Tageblatt: Wenn es bei Ihrem Eintritt in die Regierung das Nachhaltigkeitsministerium nicht gegeben hätte und Sie hätten wählen müssen: Hätten Sie sich für Umwelt, Transport oder öffentliche Bauten entschieden?

François Bausch:Ich hätte dann das Nachhaltigkeitsministerium geschaffen bzw. den Vorschlag dazu gemacht! Diese Aufteilung ist jetzt: Umwelt und Wasser für Carole Dieschbourg, ich kümmere mich um Landesplanung, öffentliche Bauten und Transport, und Staatssekretär Camille Gira unterstützt uns.

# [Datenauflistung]
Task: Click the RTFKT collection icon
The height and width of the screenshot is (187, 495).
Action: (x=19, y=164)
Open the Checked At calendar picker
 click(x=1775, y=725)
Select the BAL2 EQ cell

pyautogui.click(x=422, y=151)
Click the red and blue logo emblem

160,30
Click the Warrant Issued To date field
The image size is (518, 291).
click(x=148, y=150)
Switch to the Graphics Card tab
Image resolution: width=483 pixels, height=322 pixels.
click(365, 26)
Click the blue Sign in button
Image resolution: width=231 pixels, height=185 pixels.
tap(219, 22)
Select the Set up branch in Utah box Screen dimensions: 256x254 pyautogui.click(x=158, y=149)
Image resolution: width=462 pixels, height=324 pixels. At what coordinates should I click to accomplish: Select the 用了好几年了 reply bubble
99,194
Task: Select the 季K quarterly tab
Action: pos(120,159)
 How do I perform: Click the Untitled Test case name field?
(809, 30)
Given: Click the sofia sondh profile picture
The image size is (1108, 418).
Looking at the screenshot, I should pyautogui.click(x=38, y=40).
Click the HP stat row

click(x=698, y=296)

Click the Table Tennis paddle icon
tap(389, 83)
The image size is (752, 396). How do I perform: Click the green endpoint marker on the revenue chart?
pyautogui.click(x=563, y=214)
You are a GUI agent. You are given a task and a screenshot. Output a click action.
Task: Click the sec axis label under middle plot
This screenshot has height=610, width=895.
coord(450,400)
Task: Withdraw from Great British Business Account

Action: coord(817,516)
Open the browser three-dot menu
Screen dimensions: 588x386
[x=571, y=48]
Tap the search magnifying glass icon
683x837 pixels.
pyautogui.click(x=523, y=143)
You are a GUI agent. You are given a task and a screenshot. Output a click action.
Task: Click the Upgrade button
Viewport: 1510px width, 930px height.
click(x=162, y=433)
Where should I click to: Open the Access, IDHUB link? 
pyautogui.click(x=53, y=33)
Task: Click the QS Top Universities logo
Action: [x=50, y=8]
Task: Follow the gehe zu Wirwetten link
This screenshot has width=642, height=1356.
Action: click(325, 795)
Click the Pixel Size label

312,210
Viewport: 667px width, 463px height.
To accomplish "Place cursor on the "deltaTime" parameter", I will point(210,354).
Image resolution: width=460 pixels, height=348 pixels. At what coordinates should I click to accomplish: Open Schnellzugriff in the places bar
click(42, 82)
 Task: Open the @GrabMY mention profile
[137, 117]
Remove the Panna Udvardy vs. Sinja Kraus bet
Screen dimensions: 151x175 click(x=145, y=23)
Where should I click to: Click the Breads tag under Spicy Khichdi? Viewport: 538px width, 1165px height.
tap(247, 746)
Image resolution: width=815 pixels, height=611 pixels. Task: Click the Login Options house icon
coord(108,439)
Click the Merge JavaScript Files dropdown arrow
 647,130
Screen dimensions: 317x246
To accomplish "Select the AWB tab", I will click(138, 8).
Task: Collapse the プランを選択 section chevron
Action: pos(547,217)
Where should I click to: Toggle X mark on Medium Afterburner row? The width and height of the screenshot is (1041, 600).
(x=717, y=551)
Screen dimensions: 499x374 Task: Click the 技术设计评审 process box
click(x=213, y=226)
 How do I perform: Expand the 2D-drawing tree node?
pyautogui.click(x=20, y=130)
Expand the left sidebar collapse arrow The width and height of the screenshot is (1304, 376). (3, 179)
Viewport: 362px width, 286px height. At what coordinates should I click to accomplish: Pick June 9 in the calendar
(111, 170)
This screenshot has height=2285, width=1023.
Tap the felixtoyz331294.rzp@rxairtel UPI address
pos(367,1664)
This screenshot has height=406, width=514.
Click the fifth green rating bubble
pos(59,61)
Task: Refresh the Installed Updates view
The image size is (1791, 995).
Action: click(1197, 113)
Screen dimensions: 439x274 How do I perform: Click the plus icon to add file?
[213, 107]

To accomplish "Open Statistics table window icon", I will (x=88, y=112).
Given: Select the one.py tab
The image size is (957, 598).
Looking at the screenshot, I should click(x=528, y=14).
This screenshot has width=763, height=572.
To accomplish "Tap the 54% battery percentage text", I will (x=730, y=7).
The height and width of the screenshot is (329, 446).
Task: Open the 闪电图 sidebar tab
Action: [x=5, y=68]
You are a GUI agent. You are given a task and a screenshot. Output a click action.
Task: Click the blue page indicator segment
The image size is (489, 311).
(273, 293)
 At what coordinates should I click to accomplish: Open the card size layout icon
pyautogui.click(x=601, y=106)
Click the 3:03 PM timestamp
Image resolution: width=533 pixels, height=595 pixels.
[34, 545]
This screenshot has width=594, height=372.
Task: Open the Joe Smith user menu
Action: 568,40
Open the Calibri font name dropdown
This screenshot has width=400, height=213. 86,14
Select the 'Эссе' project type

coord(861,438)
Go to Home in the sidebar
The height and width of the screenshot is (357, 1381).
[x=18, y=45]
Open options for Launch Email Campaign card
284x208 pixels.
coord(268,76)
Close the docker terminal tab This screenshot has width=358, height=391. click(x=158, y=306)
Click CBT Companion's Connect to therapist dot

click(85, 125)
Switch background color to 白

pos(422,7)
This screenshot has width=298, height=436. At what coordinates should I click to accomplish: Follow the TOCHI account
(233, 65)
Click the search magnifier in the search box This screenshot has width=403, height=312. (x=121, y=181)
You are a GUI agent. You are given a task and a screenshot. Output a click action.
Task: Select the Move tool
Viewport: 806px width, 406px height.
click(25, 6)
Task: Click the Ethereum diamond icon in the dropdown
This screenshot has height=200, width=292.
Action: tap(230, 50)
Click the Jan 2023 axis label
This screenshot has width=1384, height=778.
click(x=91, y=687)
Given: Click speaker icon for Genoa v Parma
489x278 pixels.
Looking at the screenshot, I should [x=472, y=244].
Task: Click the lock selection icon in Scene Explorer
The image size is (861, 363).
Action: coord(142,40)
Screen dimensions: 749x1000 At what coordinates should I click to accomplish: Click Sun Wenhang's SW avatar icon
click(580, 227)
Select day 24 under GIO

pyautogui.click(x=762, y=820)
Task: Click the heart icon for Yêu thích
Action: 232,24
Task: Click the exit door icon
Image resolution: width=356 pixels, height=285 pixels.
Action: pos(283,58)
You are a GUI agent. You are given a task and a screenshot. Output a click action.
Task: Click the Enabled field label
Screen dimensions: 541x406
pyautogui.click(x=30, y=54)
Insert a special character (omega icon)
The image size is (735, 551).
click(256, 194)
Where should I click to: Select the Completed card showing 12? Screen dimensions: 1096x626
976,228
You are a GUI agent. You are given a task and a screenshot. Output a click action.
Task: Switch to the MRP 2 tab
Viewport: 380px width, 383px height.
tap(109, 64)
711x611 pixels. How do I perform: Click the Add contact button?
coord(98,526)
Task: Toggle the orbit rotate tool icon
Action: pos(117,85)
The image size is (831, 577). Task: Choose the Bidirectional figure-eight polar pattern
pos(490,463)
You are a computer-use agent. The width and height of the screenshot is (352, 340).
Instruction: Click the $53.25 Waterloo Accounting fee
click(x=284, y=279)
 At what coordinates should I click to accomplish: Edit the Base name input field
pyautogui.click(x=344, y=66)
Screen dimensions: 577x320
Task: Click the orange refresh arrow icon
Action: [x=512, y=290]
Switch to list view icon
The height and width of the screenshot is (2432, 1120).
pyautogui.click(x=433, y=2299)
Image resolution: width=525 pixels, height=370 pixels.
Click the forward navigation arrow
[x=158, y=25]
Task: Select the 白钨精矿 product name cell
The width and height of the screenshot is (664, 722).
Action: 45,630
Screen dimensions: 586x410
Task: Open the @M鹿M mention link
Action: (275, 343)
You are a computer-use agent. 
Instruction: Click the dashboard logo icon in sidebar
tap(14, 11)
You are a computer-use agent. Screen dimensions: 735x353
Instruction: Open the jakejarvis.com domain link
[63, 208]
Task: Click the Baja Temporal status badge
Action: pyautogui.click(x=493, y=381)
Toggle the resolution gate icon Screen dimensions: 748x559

# [AUFGABEN]
1) Zitiere aus dem Seitenauszug wörtlich den Abschnitt, der mit „François Bausch:Ich hätte“ beginnt und sich bis einschließlich „Gira unterstützt uns.“ erstreckt.
2) Setze die Zeilen der Daten in eine Markdown-Tabelle mit den Spalten „Nr.“ und „Zeile“. Nimm dabei nur die Zeilen von der Zeile mit „Task: Click the Ethereum“ bis einschließlich der Zeile mit „Action: coord(142,40)“ auf und lass Leerzeilen weg.

# [LÖSUNGEN JE AUFGABE]
1)
François Bausch:Ich hätte dann das Nachhaltigkeitsministerium geschaffen bzw. den Vorschlag dazu gemacht! Diese Aufteilung ist jetzt: Umwelt und Wasser für Carole Dieschbourg, ich kümmere mich um Landesplanung, öffentliche Bauten und Transport, und Staatssekretär Camille Gira unterstützt uns.

2)
| Nr. | Zeile |
|---|---|
| 1 | Task: Click the Ethereum diamond icon in the dropdown |
| 2 | This screenshot has height=200, width=292. |
| 3 | Action: tap(230, 50) |
| 4 | Click the Jan 2023 axis label |
| 5 | This screenshot has width=1384, height=778. |
| 6 | click(x=91, y=687) |
| 7 | Given: Click speaker icon for Genoa v Parma |
| 8 | 489x278 pixels. |
| 9 | Looking at the screenshot, I should [x=472, y=244]. |
| 10 | Task: Click the lock selection icon in Scene Explorer |
| 11 | The image size is (861, 363). |
| 12 | Action: coord(142,40) |